= Task goal =
Reproduce the data verbatim, starting at the first line and ending after the line that contains "Open View single", including both of those lines.
>> start
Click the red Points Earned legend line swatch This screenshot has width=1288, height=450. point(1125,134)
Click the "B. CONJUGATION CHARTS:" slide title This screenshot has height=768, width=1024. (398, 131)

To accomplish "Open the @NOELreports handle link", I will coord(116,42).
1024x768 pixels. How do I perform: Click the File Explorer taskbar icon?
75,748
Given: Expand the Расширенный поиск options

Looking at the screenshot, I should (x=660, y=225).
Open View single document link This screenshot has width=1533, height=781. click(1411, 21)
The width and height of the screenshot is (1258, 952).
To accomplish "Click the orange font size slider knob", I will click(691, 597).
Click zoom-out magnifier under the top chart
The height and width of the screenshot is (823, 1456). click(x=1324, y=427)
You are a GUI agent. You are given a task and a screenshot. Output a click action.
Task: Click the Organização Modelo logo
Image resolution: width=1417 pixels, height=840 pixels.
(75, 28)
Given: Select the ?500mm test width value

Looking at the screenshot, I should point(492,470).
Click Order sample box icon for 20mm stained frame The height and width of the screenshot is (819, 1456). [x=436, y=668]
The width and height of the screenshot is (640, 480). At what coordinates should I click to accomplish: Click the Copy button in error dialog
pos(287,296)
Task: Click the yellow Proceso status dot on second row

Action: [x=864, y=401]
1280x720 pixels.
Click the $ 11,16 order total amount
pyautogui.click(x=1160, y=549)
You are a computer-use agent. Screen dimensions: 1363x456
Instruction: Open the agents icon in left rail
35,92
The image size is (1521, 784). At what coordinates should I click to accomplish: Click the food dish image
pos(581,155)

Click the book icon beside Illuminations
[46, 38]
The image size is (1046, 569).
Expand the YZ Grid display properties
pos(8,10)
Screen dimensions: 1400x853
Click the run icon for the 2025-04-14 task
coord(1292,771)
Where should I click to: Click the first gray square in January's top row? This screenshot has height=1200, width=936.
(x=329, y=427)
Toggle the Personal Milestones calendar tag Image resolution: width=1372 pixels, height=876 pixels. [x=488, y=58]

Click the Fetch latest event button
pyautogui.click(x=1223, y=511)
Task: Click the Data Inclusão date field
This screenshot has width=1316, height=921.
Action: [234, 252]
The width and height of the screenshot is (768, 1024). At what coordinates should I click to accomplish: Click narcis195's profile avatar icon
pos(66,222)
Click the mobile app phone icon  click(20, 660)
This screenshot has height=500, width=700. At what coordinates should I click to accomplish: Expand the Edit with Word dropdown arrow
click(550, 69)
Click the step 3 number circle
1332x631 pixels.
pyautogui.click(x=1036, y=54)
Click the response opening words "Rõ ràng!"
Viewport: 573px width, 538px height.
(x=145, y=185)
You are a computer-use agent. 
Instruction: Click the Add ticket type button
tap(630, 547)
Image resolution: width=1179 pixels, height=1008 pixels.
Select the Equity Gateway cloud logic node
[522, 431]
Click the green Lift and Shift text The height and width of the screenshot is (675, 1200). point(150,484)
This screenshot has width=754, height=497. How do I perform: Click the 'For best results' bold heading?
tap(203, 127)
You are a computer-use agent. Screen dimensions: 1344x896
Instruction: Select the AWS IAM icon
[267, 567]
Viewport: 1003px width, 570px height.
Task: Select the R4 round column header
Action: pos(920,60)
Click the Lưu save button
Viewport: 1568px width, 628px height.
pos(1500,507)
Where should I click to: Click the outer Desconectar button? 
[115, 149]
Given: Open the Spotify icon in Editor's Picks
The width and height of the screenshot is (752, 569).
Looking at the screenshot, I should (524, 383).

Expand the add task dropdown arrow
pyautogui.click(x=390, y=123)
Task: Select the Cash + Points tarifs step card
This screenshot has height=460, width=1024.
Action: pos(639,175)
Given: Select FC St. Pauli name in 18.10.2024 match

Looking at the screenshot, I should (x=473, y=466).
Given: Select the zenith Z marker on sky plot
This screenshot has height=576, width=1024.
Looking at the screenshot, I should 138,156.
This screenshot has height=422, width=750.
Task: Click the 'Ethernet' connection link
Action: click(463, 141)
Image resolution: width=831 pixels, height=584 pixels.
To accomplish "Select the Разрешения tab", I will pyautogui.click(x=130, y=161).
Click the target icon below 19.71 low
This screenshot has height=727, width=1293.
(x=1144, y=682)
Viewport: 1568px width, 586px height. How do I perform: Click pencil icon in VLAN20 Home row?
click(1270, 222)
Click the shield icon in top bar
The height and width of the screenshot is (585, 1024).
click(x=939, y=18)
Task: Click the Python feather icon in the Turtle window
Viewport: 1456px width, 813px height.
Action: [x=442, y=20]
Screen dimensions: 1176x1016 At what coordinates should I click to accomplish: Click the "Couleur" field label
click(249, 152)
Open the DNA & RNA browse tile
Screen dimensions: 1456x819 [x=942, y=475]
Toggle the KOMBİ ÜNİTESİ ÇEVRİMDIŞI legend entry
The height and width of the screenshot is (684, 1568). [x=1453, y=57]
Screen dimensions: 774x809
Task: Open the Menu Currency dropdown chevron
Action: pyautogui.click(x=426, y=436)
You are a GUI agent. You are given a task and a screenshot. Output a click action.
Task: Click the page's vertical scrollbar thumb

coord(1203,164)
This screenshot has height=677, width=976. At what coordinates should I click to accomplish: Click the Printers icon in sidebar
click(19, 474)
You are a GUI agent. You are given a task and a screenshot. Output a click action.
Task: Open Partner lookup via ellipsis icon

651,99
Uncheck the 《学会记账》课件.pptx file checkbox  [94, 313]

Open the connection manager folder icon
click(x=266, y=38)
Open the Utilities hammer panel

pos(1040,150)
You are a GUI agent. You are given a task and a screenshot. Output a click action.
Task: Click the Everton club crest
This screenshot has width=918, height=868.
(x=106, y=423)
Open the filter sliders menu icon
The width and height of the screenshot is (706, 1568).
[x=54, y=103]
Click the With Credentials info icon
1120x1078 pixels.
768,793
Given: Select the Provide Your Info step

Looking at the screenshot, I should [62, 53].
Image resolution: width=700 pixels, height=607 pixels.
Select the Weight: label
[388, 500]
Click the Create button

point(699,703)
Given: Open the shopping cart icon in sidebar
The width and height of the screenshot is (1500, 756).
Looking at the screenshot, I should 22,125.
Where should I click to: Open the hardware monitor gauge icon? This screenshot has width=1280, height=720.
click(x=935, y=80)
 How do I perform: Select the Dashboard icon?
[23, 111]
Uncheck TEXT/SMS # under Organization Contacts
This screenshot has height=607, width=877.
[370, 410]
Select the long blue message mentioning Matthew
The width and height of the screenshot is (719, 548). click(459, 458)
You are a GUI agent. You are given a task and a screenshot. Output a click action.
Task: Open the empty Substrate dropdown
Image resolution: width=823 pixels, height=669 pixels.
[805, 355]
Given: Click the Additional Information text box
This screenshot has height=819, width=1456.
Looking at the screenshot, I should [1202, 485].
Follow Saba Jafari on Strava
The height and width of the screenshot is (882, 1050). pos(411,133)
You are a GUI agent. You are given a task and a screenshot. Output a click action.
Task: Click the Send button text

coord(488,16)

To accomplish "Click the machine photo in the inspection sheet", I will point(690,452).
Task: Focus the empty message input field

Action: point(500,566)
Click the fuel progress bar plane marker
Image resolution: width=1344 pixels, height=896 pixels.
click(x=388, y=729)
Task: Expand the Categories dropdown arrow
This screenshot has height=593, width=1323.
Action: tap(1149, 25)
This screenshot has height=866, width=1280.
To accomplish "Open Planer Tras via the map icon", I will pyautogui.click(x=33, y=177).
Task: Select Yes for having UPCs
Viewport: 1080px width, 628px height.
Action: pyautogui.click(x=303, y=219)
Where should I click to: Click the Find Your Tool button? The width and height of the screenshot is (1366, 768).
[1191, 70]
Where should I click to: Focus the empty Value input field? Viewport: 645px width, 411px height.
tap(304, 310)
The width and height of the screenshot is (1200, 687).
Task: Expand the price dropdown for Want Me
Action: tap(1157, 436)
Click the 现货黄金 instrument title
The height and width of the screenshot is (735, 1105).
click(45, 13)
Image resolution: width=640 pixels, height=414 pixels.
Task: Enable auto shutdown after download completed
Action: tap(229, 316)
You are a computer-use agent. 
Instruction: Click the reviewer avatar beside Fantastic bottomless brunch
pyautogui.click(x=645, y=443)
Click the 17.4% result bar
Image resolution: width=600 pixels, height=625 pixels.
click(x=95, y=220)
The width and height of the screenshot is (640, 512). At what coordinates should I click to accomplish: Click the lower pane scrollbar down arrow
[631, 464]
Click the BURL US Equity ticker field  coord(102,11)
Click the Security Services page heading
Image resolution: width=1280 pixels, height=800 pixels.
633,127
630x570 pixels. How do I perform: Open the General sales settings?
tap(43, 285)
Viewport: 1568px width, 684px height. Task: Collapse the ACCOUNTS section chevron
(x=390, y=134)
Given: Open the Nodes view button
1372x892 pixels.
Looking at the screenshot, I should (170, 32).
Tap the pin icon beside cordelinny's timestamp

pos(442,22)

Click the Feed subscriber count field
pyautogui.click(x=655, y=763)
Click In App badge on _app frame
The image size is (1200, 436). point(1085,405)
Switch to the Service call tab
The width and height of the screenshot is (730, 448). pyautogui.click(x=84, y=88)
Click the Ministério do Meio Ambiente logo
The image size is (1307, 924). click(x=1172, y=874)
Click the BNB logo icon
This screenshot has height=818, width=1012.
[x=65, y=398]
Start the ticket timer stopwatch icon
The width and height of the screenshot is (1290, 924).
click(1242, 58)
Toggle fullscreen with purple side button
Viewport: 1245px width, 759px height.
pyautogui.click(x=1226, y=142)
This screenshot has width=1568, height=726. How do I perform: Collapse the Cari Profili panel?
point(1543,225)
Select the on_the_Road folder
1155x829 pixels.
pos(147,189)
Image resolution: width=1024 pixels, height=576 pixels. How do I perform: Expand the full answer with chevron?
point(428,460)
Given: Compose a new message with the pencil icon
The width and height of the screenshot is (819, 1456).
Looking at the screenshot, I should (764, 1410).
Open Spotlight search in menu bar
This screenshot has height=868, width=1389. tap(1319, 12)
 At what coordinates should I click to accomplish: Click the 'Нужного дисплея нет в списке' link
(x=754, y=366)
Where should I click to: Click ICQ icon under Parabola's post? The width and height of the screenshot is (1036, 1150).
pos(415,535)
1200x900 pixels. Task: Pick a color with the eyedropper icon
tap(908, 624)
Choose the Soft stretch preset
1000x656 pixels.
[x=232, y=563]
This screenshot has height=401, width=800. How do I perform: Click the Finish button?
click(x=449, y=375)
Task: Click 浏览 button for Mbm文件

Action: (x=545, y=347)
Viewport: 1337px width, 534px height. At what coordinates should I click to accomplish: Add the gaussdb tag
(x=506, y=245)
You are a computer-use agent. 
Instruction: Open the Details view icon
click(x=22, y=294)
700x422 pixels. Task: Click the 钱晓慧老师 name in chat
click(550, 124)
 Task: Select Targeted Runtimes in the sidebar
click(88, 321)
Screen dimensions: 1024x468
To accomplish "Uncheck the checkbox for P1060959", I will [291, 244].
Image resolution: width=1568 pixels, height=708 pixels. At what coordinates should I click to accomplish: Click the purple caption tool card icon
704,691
>> end
= Answer to the problem =
Click the red Points Earned legend line swatch This screenshot has width=1288, height=450. point(1125,134)
Click the "B. CONJUGATION CHARTS:" slide title This screenshot has height=768, width=1024. (398, 131)

To accomplish "Open the @NOELreports handle link", I will coord(116,42).
1024x768 pixels. How do I perform: Click the File Explorer taskbar icon?
75,748
Given: Expand the Расширенный поиск options

Looking at the screenshot, I should (x=660, y=225).
Open View single document link This screenshot has width=1533, height=781. click(1411, 21)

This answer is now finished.